• [WORK REQUIRED] For the records below, give the count of lines holding the word "computer" and nothing more.

Stored items
• • • • •

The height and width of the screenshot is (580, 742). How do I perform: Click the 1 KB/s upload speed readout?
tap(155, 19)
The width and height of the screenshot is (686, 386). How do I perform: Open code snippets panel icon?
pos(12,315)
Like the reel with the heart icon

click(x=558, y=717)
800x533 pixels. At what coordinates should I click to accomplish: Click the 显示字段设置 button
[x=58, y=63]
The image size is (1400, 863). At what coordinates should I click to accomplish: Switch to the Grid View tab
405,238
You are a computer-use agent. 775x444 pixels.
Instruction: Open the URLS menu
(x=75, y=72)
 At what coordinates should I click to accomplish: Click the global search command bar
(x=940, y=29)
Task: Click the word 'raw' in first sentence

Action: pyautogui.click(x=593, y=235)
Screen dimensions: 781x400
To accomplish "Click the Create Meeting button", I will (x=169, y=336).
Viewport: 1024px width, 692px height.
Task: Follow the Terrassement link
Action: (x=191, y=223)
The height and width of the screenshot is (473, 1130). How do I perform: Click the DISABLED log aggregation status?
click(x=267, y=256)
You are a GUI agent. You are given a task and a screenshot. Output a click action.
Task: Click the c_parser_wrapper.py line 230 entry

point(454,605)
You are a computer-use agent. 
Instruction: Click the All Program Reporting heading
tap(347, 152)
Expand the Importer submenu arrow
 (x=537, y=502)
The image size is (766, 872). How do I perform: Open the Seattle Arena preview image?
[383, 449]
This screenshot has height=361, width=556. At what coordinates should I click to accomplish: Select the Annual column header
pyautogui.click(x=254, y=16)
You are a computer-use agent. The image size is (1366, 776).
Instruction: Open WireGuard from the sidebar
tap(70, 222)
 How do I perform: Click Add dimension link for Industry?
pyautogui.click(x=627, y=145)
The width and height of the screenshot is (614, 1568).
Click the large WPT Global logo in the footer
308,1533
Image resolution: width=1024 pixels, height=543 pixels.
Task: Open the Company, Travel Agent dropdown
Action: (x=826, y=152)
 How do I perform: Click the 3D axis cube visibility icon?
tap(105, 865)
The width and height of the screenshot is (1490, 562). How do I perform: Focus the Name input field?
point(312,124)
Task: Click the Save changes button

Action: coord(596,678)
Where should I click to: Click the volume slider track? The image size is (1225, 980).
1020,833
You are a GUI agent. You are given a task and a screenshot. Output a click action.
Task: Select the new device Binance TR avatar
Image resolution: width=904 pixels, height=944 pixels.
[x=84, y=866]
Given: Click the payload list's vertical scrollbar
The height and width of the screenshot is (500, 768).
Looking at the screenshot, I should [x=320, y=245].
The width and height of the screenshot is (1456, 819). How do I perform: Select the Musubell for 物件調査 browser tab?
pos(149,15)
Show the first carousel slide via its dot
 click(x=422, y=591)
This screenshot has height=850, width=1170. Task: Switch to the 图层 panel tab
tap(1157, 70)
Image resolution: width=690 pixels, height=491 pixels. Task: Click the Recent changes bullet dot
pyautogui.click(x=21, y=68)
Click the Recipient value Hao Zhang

• • • • •

• [EXPECTED OUTPUT] 3